#### [Exercise task]
Starting at the beginning of the entries and ending with the line that contains "Action: point(199,314)", express those lines as a JSON list of strings with one string per line. Leave out blank lines and the pictures.
::::::::::
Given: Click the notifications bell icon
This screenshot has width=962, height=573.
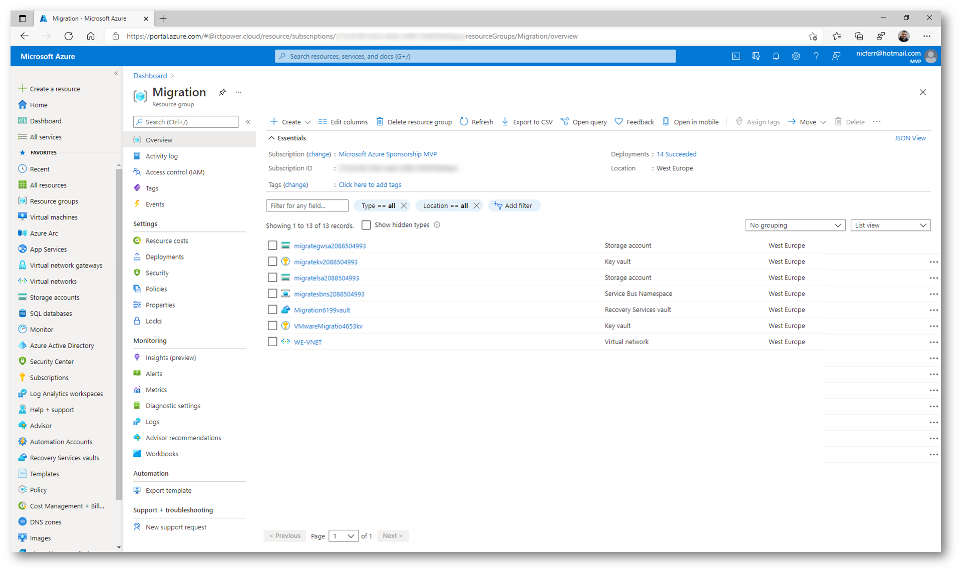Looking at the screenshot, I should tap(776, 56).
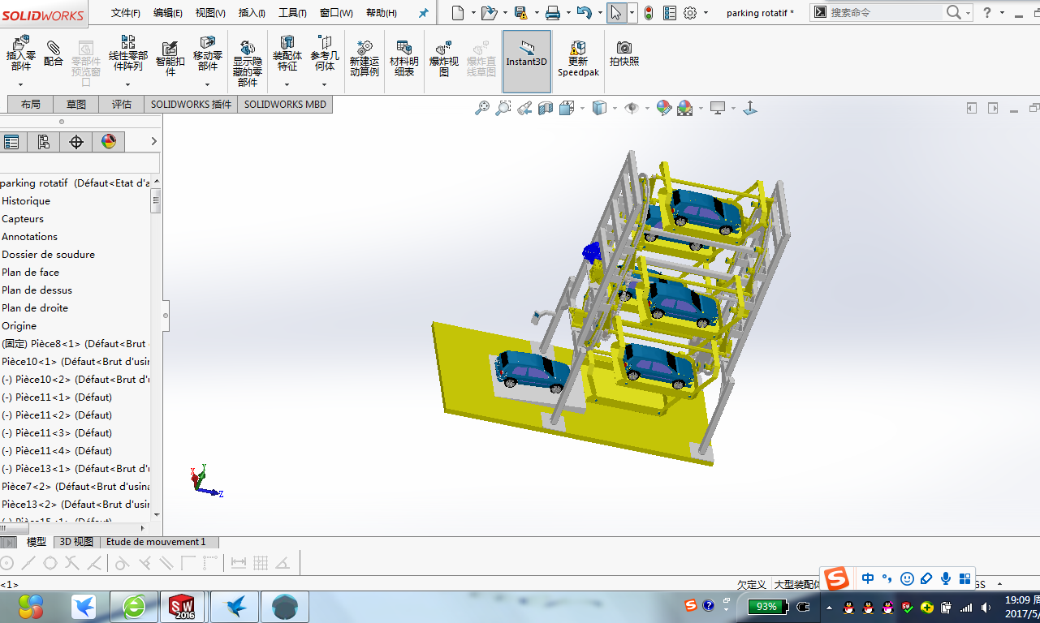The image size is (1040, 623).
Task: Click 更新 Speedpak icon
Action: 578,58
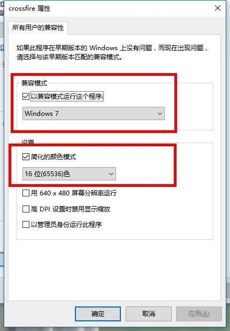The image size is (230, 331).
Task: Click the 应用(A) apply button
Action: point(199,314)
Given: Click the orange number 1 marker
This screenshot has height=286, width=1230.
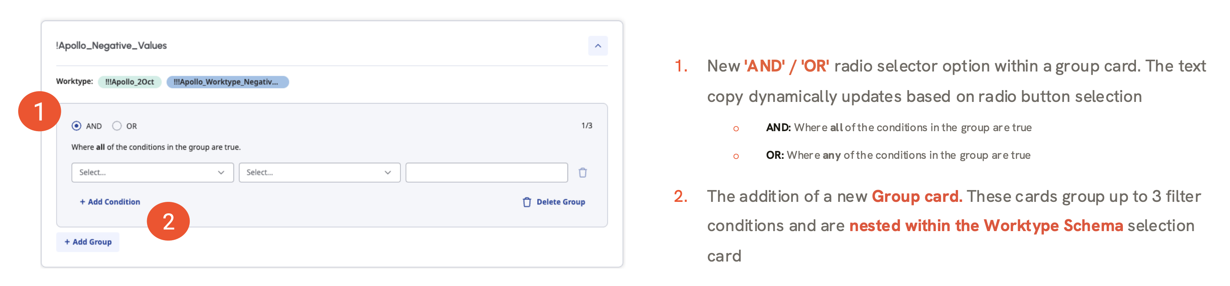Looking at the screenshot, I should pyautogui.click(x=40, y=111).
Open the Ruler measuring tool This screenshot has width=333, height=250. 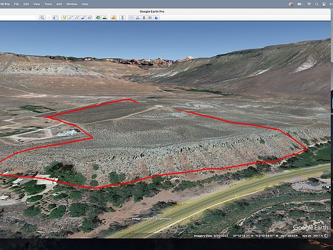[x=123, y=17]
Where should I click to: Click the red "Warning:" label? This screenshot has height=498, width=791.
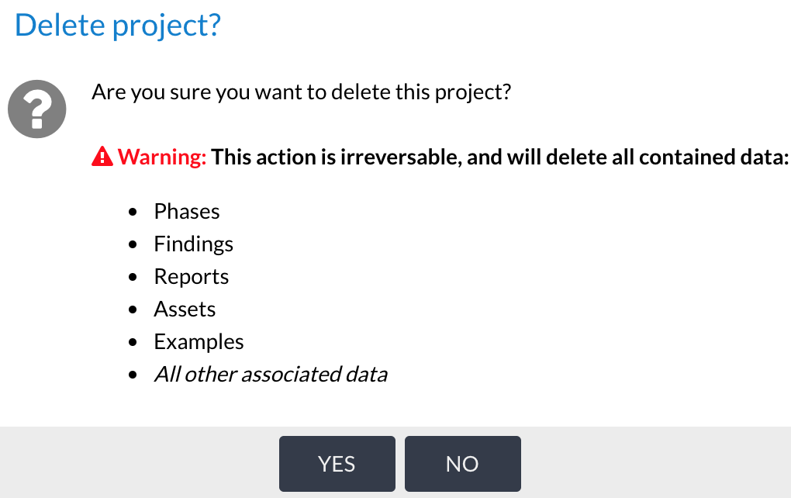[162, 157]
::::::::::
#### [Result of the task]
[
  "Given: Click the notifications bell icon",
  "This screenshot has width=962, height=573.",
  "Looking at the screenshot, I should tap(776, 56).",
  "The image size is (1040, 623).",
  "Task: Click 更新 Speedpak icon",
  "Action: 578,58",
  "The image size is (230, 331).",
  "Task: Click the 应用(A) apply button",
  "Action: point(199,314)"
]